With the Presidency, with a majority (sure, not fillibuster proof, but a majority) in Congress, and a mandate, they delivered a Rube Goldberg machine.
And your response that businesses are screwing their employees because they can is rich when you call a person a racist for opposing a massive, completely uncontrolled increase in the labor supply which does nothing but increase the power of businesses over labor. That’s an internally consistent position only if you favor increasing the power of business over labor, or if you’re a saboteur.
run,
Thanks for the links. I have been going through them.
Kaleberg,
I am sympathetic. I would like to see universal coverage. I would also like to see us spending less than 17% of GDP on healthcare. (Democrats used to care about the cost of healthcare when it was well below that level. What the heck happened?) Somehow, just about every other advanced country has managed to do it.

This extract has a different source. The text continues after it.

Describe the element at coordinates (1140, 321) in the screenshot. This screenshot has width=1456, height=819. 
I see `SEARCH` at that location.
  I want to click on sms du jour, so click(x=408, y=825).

I’m no expert, but from my readings there are four major reasons why healthcare in the US is so expensive:
1. The AMA (actually the state associations) limit the number of new doctors to keep competition low and prices high for physician services
2. The drug companies can charge whatever they want, and the ever expanding IP protections offered by congress tend to reduce or eliminate competition
3. Medical equipment, especially big ticket items like CAT and MRI machines are purchased by private practices to capture more revenue from patients and insurers, so rather than, say, a dozen machines at major hospitals being used 18 hours a day there may be 50 being used far less per day but at a still profitable rate for the practices
4. Congress seems to think they can harness “market forces” in an area that will never be a market because of insane information asymmetry problems – insurers don’t know in advance how sick patients really are and patients don’t know if what a doctor is recommending is the best or least expensive way to treat an issue.
Personally, I don’t see a solution to this until the entire medical care system in the US fails and is rebuilt from the ground up. Even then I don’t think the “free market” fanatics will give up, they never do.
Mike, you seem to have no idea why this “Rube Goldberg machine” was basically the only approach that could be passed — or that it is similar in structure (private entity insurers) to that of other countries with much lower costs and universal coverage. Two huge considerations were (1) the employer-provided insurance had a half-century head start and people who have it like it (and want it to be messed with as little as possible), and (2) we have a federal system and states have historically regulated the insurance business. “Medicare for All” — the only alternative — had no chance of passing because, among many reasons, there are hundreds of thousands of insurance company jobs in many states, which would make it impossible for many Democratic Senators who weren’t ready to retire to vote for it.
You also seem to have little grasp of how much the Republican Party has been sabotaging the law by deliberately making it more expensive than it would have been had the law been allowed to operate according to its original plan. We don’t how costs would be if the states had all, with enthusiasm like Kentucky, established their own efficient exchanges; if millions of low-income people in Republican-dominated states had been allowed to go on Medicaid; if the the suspension of risk corridor payments had not happened and driven scores of new co-op insurance companies out of competition in the market; and if Trump and the Republican Congress had not been threatening to cut off premium and co-pay/deductible help for lower-income buyers on the exchanges. But we can be pretty sure they would be lower.
The history is very complicated. When you don’t understand the basics of the subject, you have no business commenting on it at all, much less with the “gotcha” political slant you are giving it. We expect a lot better than this out of Angry Bear.